Harrison allegedly told the son, whose family is from New
Vernon in Harding, that a Mercedes-Benz had been found abandoned at the
cemetery, with paperwork inside linking it to him. Harrison suggested
that the young man meet him at the site, officials said.
The only problem is, there is no New Vernon Police Department.
Smelling a rat, the quick-thinking heir called his dad, and authorities were immediately alerted.
Cops later found duct tape, a BB gun and a ransom note
demanding "a large amount" of money in the trunk of Harrison's black
1994 Mercedes, authorities said.
Harrison — a married dad of two young boys and admitted cocaine
and heroin addict — had been fired as Weichert's personal financial
adviser in October 2000, officials said.
He was booted by Merrill Lynch a year later, after customers
griped he was making unauthorized trades and charging them inflated
fees, The Star-Ledger of Newark said.
Harrison, in a jail interview, told The Star-Ledger that he
had been raking in up to $1 million a year as a stockbroker, but that
drugs were part of his downfall.
"The whole thing is a complete, complete mistake," Harrison
said of his bust. "I'm not some crazed person who is going to kidnap
someone.
"Did I have some stupid thoughts?
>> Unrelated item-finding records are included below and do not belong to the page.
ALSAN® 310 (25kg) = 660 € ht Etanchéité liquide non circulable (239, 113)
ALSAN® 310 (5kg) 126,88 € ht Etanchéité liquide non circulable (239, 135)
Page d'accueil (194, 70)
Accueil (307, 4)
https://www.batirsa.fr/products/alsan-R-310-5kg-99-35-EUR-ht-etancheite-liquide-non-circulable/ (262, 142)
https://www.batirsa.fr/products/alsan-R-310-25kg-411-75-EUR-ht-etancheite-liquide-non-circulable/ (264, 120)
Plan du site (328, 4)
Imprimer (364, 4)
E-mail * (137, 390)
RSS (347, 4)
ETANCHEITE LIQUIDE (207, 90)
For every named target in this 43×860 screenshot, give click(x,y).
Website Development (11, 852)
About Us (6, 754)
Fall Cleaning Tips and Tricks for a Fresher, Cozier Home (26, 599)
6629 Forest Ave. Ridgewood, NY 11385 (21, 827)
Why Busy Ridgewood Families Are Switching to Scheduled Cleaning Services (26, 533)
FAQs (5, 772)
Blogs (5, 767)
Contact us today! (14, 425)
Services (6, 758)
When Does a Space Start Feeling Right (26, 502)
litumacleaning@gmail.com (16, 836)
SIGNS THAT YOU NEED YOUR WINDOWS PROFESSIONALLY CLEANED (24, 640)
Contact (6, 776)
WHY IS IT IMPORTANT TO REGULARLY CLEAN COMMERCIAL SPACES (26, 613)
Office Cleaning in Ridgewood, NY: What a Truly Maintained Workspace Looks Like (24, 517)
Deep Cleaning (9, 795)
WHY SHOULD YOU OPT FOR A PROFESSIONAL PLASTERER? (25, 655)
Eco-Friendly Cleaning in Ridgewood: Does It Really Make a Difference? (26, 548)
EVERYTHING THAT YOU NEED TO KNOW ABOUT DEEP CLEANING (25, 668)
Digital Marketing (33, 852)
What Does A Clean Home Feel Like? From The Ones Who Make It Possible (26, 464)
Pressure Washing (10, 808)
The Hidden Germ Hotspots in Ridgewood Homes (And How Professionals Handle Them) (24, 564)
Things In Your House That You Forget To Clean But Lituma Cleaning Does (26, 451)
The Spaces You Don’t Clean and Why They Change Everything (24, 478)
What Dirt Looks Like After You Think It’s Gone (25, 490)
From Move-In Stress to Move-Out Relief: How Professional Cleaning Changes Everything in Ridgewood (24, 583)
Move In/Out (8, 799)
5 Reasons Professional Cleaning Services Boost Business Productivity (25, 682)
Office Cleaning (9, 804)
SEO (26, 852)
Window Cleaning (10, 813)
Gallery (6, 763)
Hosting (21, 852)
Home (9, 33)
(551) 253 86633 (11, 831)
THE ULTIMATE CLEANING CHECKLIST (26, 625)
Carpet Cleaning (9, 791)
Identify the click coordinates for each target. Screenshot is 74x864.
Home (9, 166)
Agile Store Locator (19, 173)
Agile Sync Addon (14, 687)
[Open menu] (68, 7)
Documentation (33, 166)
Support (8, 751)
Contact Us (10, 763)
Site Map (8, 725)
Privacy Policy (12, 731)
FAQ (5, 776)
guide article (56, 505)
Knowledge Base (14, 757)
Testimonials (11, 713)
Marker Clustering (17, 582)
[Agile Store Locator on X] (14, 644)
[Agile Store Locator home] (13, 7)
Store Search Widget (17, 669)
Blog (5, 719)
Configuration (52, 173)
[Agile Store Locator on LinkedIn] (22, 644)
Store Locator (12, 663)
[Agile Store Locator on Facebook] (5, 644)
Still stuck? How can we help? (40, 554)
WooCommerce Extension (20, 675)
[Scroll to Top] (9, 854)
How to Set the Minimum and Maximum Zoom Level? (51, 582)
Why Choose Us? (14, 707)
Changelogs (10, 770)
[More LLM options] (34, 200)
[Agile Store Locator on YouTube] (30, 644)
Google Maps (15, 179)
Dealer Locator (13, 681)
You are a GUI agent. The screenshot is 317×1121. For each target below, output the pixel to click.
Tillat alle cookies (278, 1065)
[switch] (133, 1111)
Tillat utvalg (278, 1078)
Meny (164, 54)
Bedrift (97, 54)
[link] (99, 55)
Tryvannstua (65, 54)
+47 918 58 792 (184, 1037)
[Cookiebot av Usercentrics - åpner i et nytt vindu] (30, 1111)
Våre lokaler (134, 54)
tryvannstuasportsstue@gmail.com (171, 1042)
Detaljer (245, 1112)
Yes," the alleged kidnapper
wannabe told the paper. "[But] I did not even come close to acting on
it."
In pleading with a judge yesterday to reduce his $200,000 bail, Harrison whimpered, "I really am a good person at heart."
Harrison told The Star-Ledger that financial woes forced him
and his family to move from a million-dollar pad in Maplewood to a
small rental house in Monmouth Beach seven months ago.
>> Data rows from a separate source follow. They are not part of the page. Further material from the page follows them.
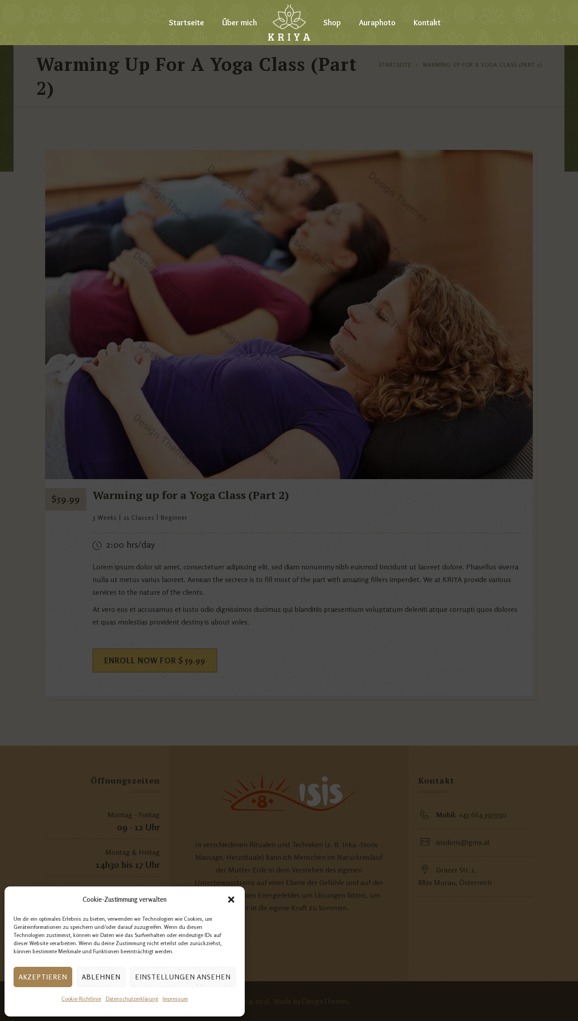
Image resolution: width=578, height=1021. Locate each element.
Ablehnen (101, 977)
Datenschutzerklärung (132, 998)
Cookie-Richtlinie (81, 998)
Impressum (175, 998)
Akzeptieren (43, 977)
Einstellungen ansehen (183, 977)
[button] (231, 899)
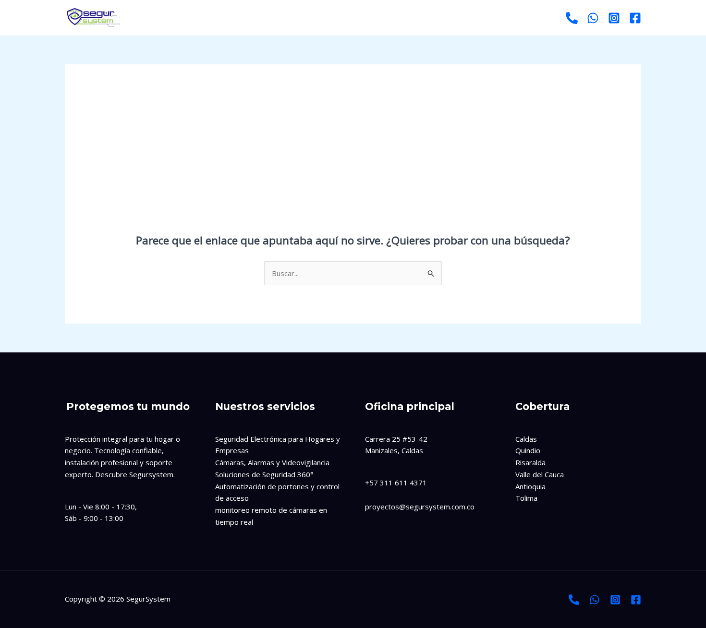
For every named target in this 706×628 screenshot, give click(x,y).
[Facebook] (635, 18)
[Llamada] (574, 599)
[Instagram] (614, 18)
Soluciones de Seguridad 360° (264, 474)
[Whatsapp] (593, 18)
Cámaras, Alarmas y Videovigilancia (272, 462)
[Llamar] (572, 18)
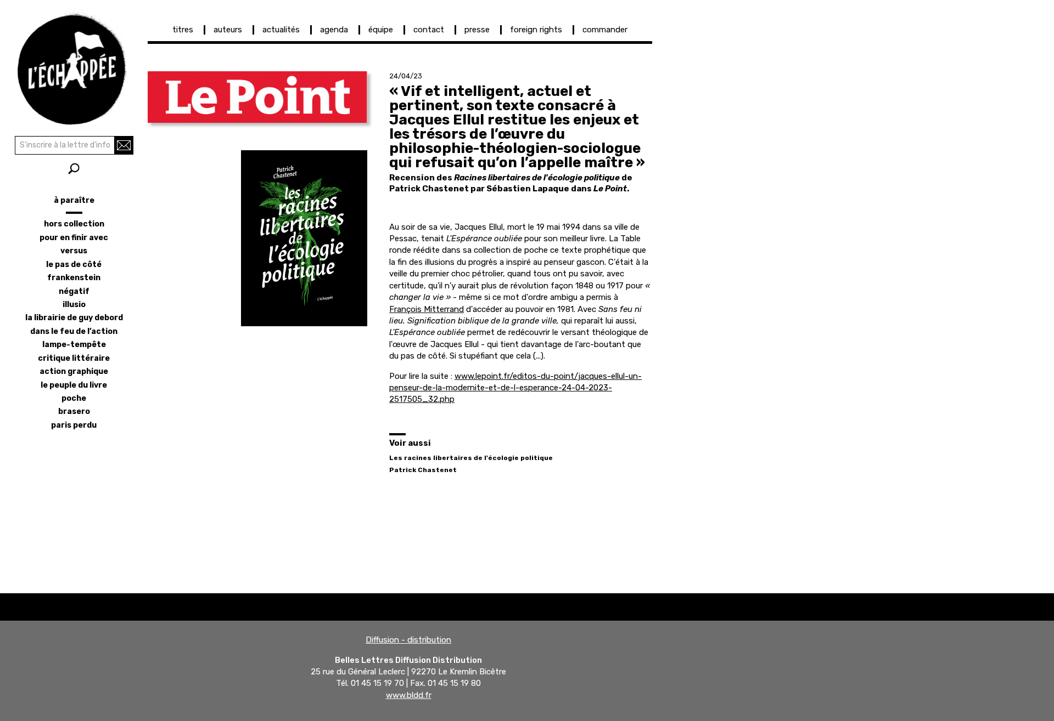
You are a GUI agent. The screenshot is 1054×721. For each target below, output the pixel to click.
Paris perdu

One source who knows Harrison said last night that he wasn't too surprised at the bust.
"He's a bit strange," the source said. "He smoked a lot of cigarettes and definitely had a nervous edge.
"He was always in his car. It was bizarre," the source added.
"He liked sitting in the car making phone calls, always with the trunk
open. He was always fiddling around talking as the kids were [going] in
and out."
But neighbor Joe Jackson called Harrison's alleged plot "very out of character.
"He's never cruel, and there haven't been mean words of any
kind," Jackson said. "He's very happy-go-lucky. He seems
super-intelligent."
Lt. Jeffrey Paul, spokesman for Morris County Prosecutor
Michael Rubbinaccio, praised the Weicherts, saying, "We credit the
family with their prompt response in handling the situation."